• _Tasks and exercises_
[a] Copy the part of the news story about Thomas L. Bonney's capture from "Still at large" to "dropped off Bonney." word for word.
[b] In the news story about Thomas L. Bonney's capture, what name was scripted across the front pocket of his shirt?

THE VIRGINIAN-PILOT Copyright (c) 1994, Landmark Communications, Inc. DATE: Wednesday, August 3, 1994 TAG: 9408030449 SECTION: FRONT PAGE: A1 EDITION: FINAL SOURCE: BY JON FRANK, STAFF WRITER DATELINE: NORFOLK LENGTH: Medium: 88 lines
Escaped murderer Thomas L. Bonney was captured Tuesday night under a highway overpass in Willoughby Spit, ending a five-day manhunt for the former Chesapeake auto parts salvager who was convicted in 1988 of shooting his daughter 27 times.
Bonney was taken into custody by Virginia State Police investigators about 9:30 p.m. while he was walking toward Willoughby Bay under an Interstate 64 overpass near 13th View Street.
Bonney, 51, put up no resistance and was carrying no weapons, said state police spokeswoman Tammy Van Dame.
Van Dame said Bonney, who was diagnosed with a multiple-personality disorder in 1991, appeared extremely disoriented when police found him wandering aimlessly near the water. Bonney was carrying asthma medicine and pictures of his family. He was wearing a mechanic's shirt with the name Robert scripted across the front pocket.
``The best thing I can say is that he is appearing not to remember a whole lot, including who he might be,'' said Phil Foster, assistant special agent in charge for the state police.
Several witnesses tipped police Tuesday that they had seen Bonney for at least two days in Ocean View, according to someone close to the investigation. The witnesses were responding to pleas made through the media for help in locating Bonney.
Bonney was taken to Sentara Norfolk General Hospital so doctors could examine lacerations that officials believe he may have suffered when he and another prisoner slid down a garbage chute and into a trash compactor at Central Prison in Raleigh on Friday morning. If his injuries proved not to be serious, Van Dame said, Bonney was to spend the night at Norfolk City Jail before his arraignment in court today.
Still at large is Bonney's fellow escapee, 48-year-old James Stromer, who was serving a life sentence for rape, burglary and kidnapping when he and Bonney escaped.
Police said the men stole a car soon after their escape near a Raleigh-area landfill and drove to Hampton Roads, where Stromer is believed to have dropped off Bonney.
The stolen car, a 1987 Oldsmobile, and a license plate stolen in Virginia Beach were discovered Sunday night in a remote area of Waynesboro, Va.

• _Data excerpt_
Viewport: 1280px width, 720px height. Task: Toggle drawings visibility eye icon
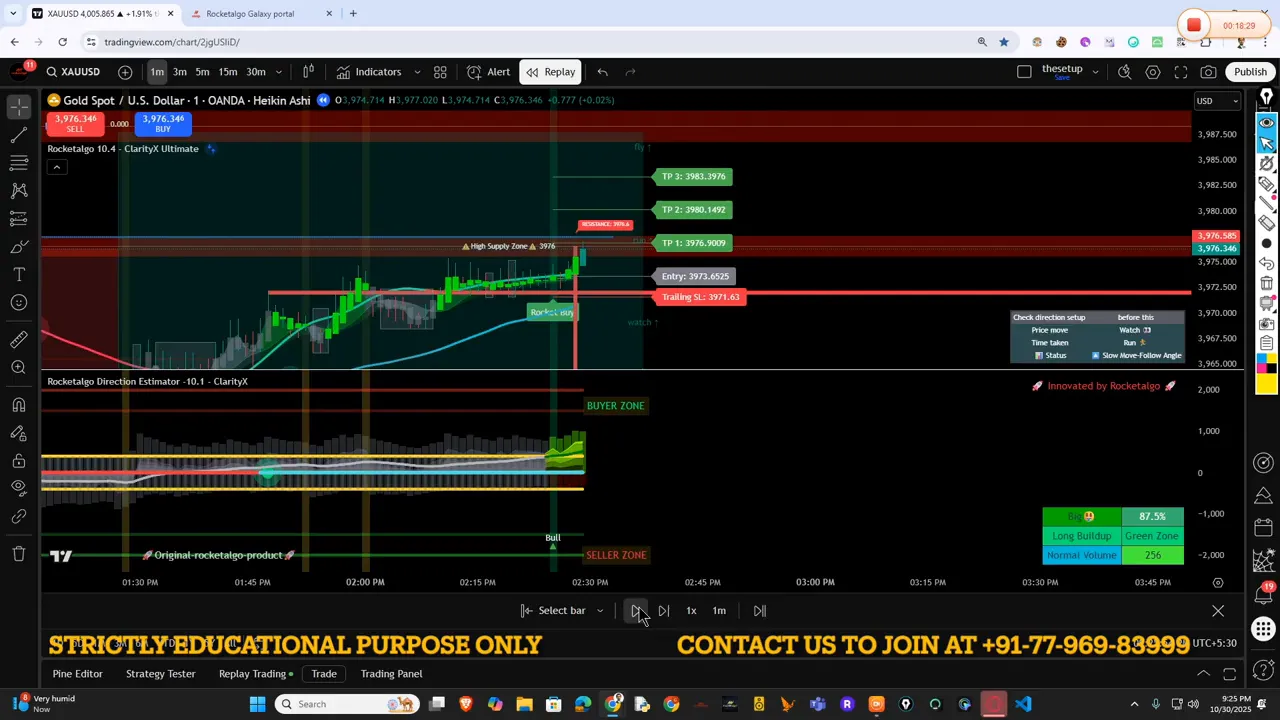click(x=19, y=487)
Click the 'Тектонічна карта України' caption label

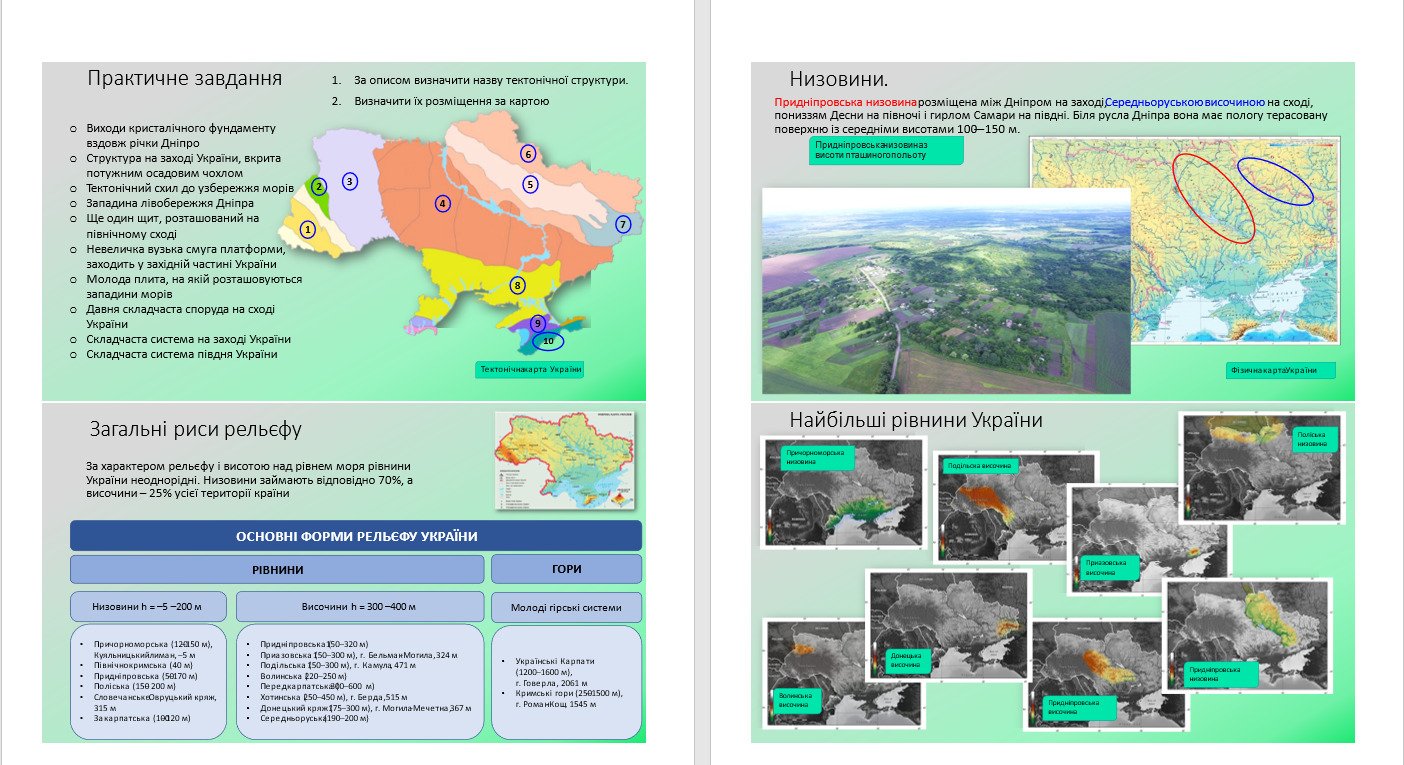[530, 369]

• _Answer section_
[a]
Still at large is Bonney's fellow escapee, 48-year-old James Stromer, who was serving a life sentence for rape, burglary and kidnapping when he and Bonney escaped.
Police said the men stole a car soon after their escape near a Raleigh-area landfill and drove to Hampton Roads, where Stromer is believed to have dropped off Bonney.

[b] Robert